On Saturday, the ministry said that, in addition to the foul odor caused by the spill, the leak might also affect freshwater reservoirs in the region that wildlife – including ibexes and gazelles – use.
This is the third incident in six years involving the leak of dangerous substances into nature reserves in southern Israel. Previously, large quantities of oil spilled into the Zin stream in June 2011 and at Evrona nature reserve in December 2014.
The staff at the fertilizer plant discovered the problem late Friday morning. The collapse caused large quantities of runoff to begin flowing toward the Ashalim stream nature reserve, situated near the Dead Sea. The staff at the plant shut down the facility generating the effluent and began trying to block its flow, but large quantities had already run into the stream.
Effluent also later flowed onto Route 90, the Jerusalem-Eilat highway that runs near the Dead Sea shore. The road was closed for several hours over concerns that motorists would come into contact with the acid.
Freshwater was pumped into the stream on Friday afternoon to lower acidity levels.
The leak also extended beyond Route 90 to the Ashalim reservoir belonging to the Dead Sea Works (which also owns the Amfert Rotem plant). The environmental police unit of the Environmental Protection Ministry also arrived to investigate.
The Rotem Amfert plant issued a statement saying it was cooperating fully with the authorities. The plant operates 24 hours a day, producing phosphoric, acid-based fertilizers, among other products.
On Saturday, the flow of the effluent was halted along portions of the stream but still continued elsewhere, albeit at a lower intensity. The major focus shifted to assessing the damage and preventing harm to hikers and wildlife in the area.
Inspectors from the Israel Nature and Parks Authority surveyed the length of the stream and said there were still signs of foam. About 20 kilometers (12 miles) of the stream were affected.
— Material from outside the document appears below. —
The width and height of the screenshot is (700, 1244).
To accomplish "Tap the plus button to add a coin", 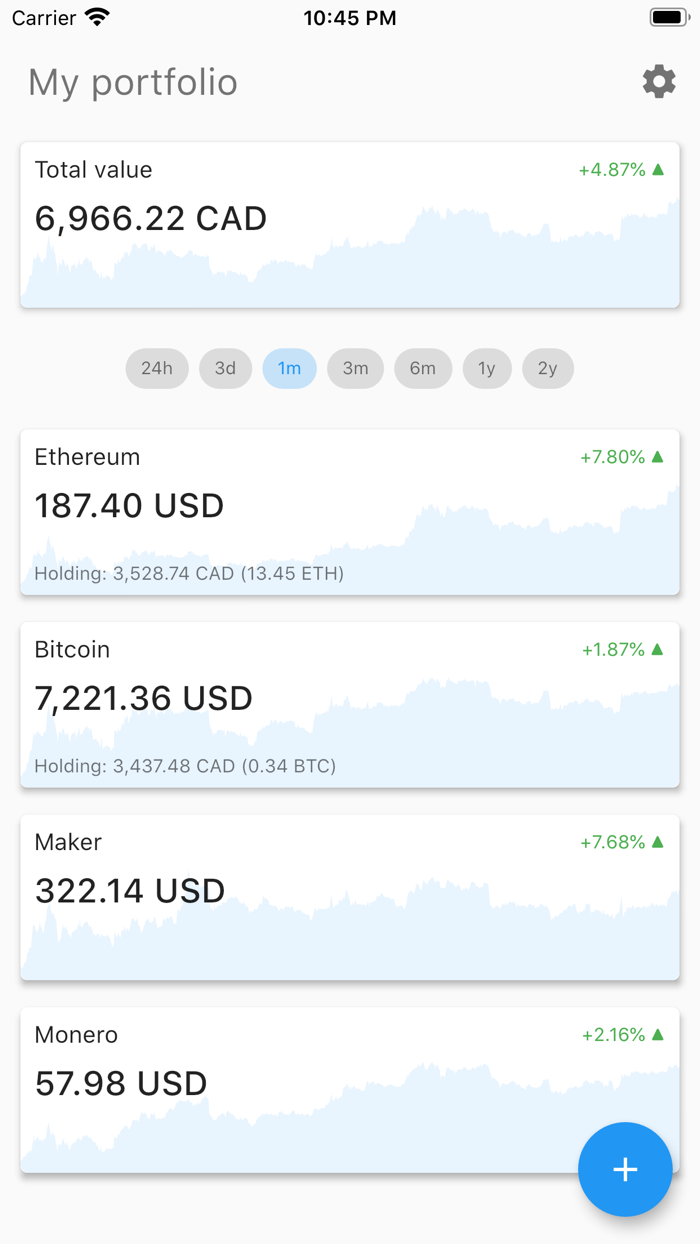I will (x=625, y=1169).
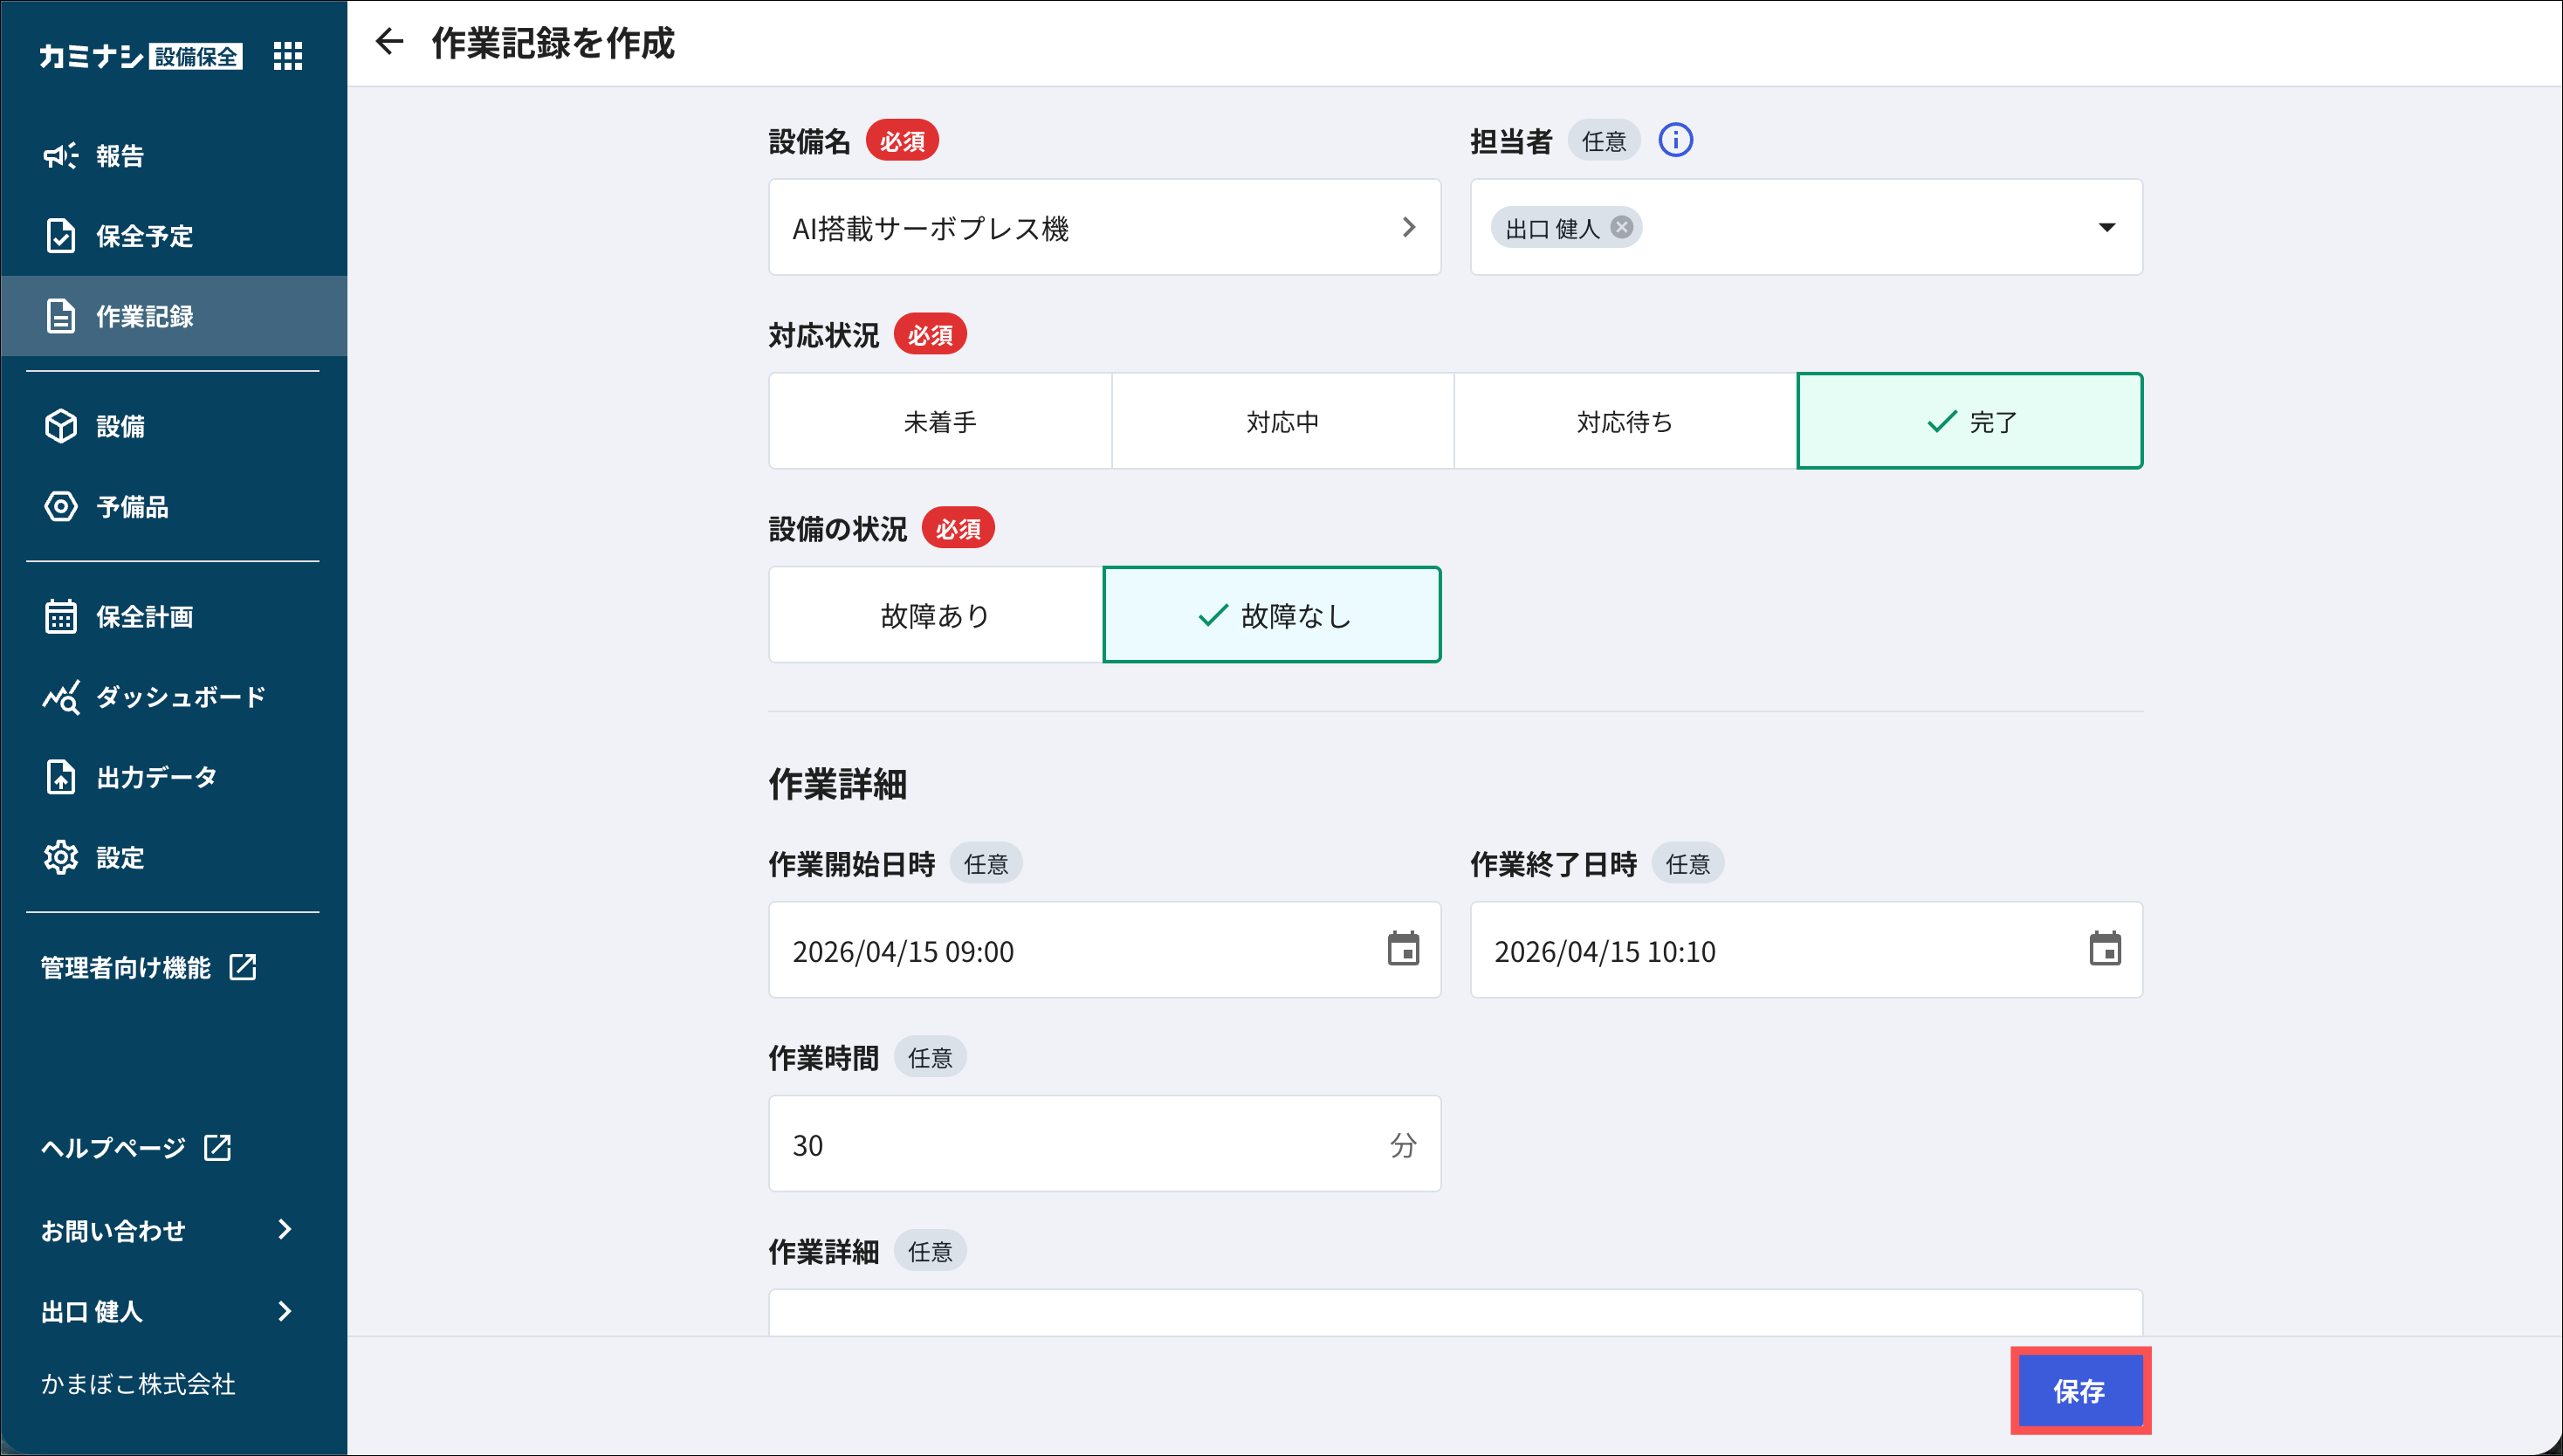2563x1456 pixels.
Task: Go to the 保全予定 menu item
Action: click(144, 236)
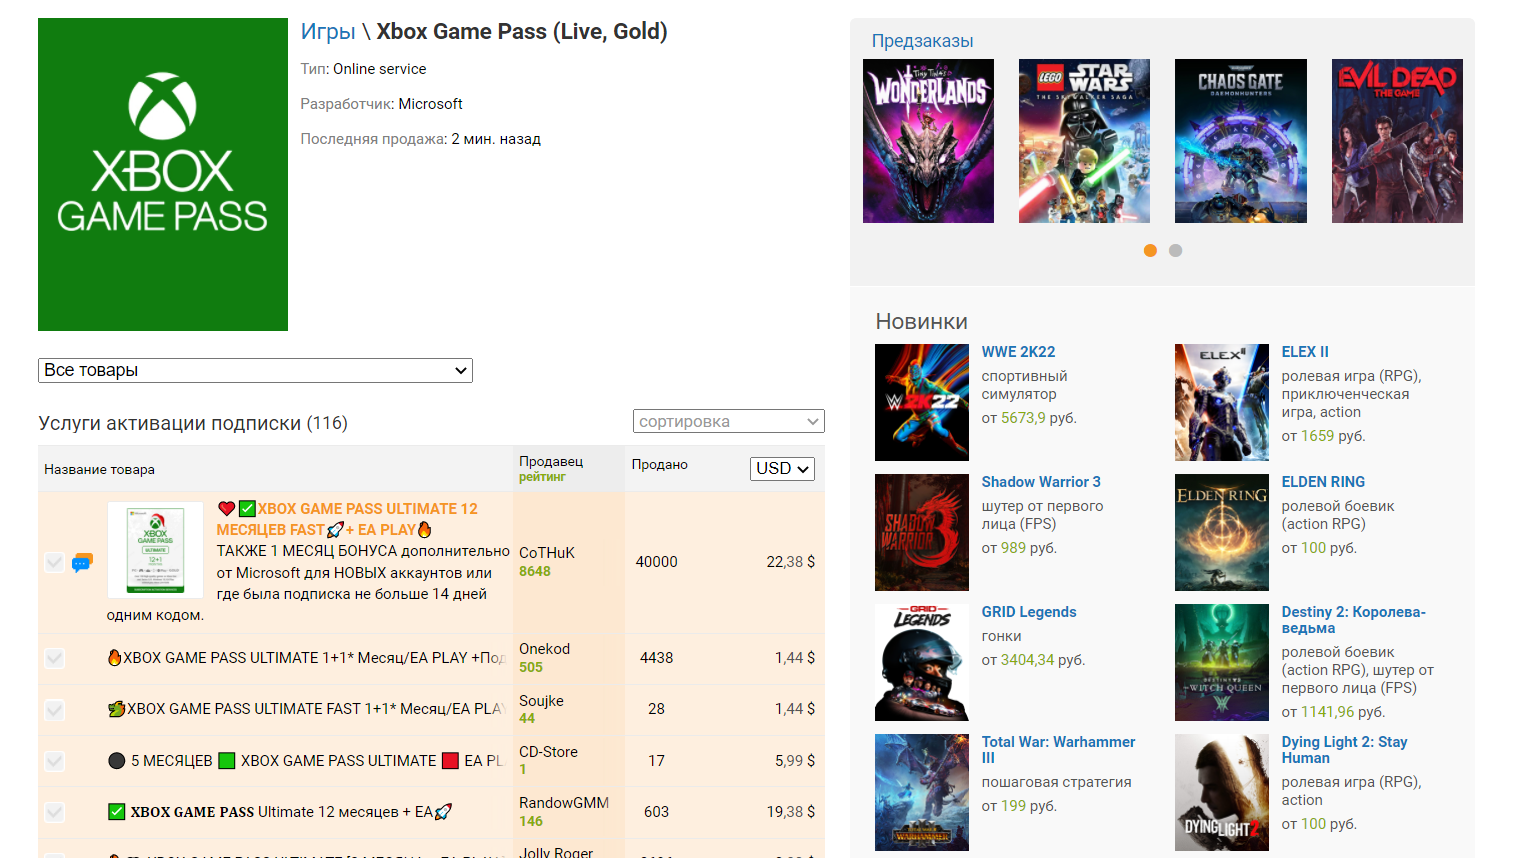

“After measuring, we know that the acidity level of the stream is around 2 to 3, whereas a level of 7 signifies neutral effluent,” said Oded Netzer, a southern district ecologist for the ministry.
“It left the reservoir at a level of 1 [meaning it was even more acidic], but it is still considered acidic water. The assessment is that this water did damage to the crust of the earth and to plants and animals there. It’s possible there will be more long-term damage,” Netzer said.
“There’s no doubt that if this incident had happened during the hiking season, the results could have been even more serious – both because it was like a winter flood and also because of the risk of coming into contact with the water,” he added.
Water from another Rotem Amfert effluent reservoir has previously seeped into the ground and from there entered the groundwater, extending as far as the nature reserve at Ein Bokek, on the Dead Sea shore. As a result, the salinity of the water at the nature reserve greatly increased, causing damage.
A rehabilitation plan was supposed to have been carried out in recent years, but has yet to be fully implemented.